Database and Datascience

lundi 8 juillet 2019

Oracle Flex... - Partie 1

Qu'est-ce que Oracle Flex Cluster ?

Monday, July 8, 2019

4:33 PM

Oracle Flex Cluster est une nouvelle fonctionnalité introduite dans la version 12c, pour fournir une infrastructure de Cluster évolutive et a haute disponibilité pour le Cloud de bases de donnes et d'applications. Dans les anciennes versions d'Oracle, le nombre de nœud peur aller jusqu'à 64. Quelques larges cluster allant jusqu'à 100 nœuds ont été tout de déployés. Oracle Flex Cluster est constitué de deux types de nœuds : les nœuds Hub et les nœuds Leaf.

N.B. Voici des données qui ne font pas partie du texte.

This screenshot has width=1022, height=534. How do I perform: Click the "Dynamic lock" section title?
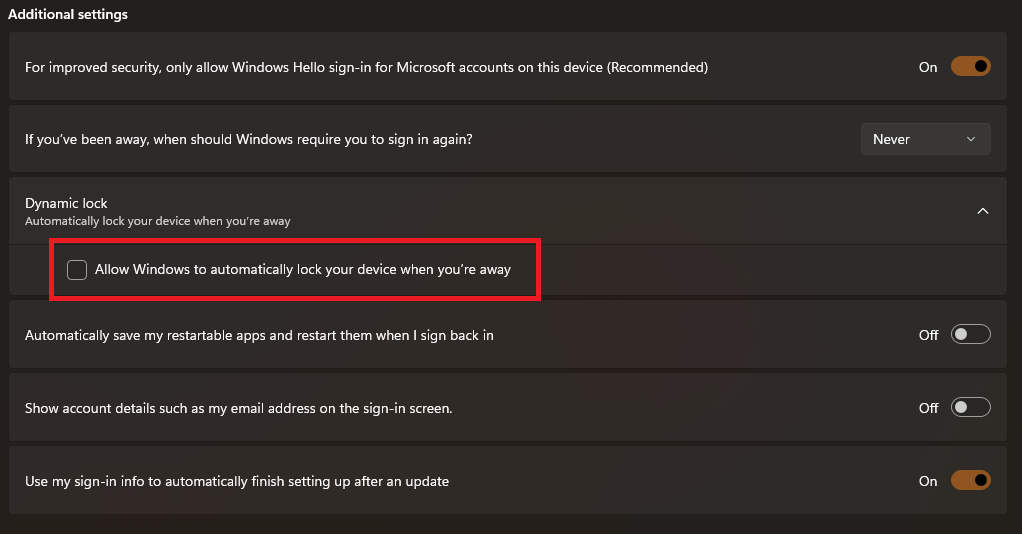(x=66, y=203)
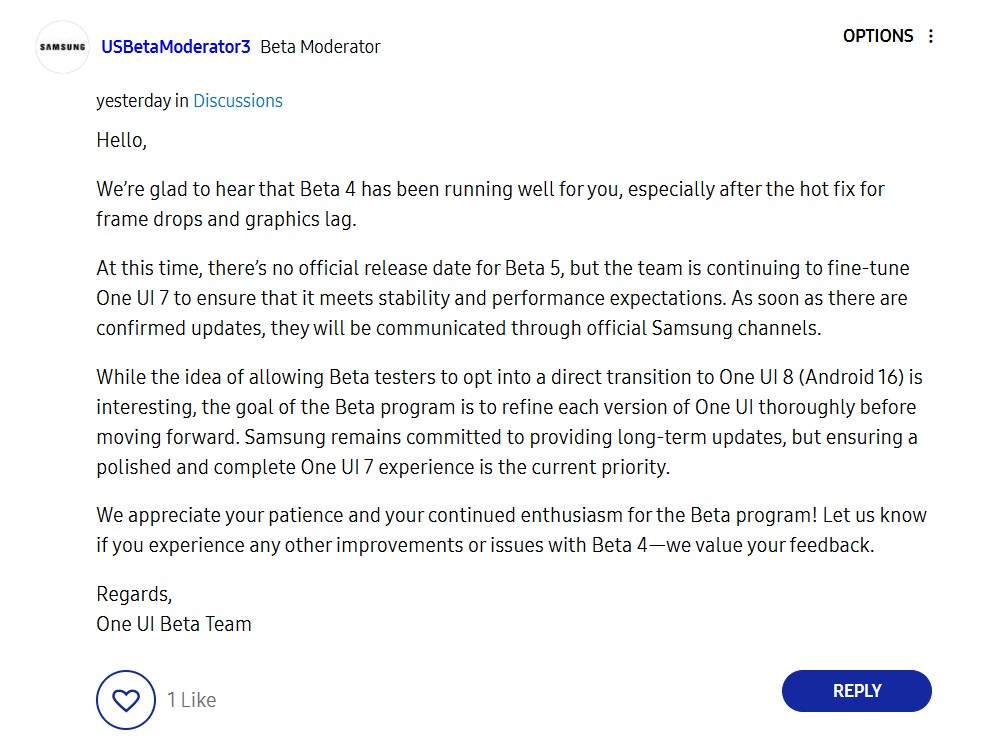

Les nœuds Hub sont similaires aux nœuds classiques, c'est-à-dire qu'ils sont étroitement connectés et ont un accès direct à un stockage partagé.
Les nœuds Leaf sont différents des Noeux standards en ce sens qu'ils ne nécessitent pas d'accès direct au stockage partage, mais demandent des données via les nœuds Hub.

Les nœuds Hub peuvent exister dans une configuration Flex Cluster sans avoir de nœuds Leaf, en tant que membre du cluster, mais les nœuds Leaf doivent être membre d'un cluster comprenant au moins un nœud Hub.

Dans Oracle Flex ASM, seul un nombre restreint de nœuds exécutent des instances Oracle ASM. Ces instances ASM sont connectées par toutes les instances de bases de données du cluster, pour fournir un accès au stockage à ces derniers. Lorsqu'une instance échoue, une instance de bases de données connectant l'instance ASM défaillante bascule vers une autre instance ASM. Oracle Flex ASM est une option dans Oracle 12c ASM que vous pouvez activer ou non. Si un cluster standard est déjà installé, vous pouvez activer ou désactiver Flex ASM à tout moment.

Avec Oracle 12c, les instances des bases de données et les instances ASM, peuvent désormais se trouver sur des serveurs différents. Par conséquent, les instances ASM nécessitent un fichier de mot de passe pour authentifier une instance de bases de données, se connectant a une instance ASM du cluster. Pour la plupart des configurations, un fichier de mot de passe ASM par défaut est créé lors de l'installation et stocke dans une groupes de disques ASM.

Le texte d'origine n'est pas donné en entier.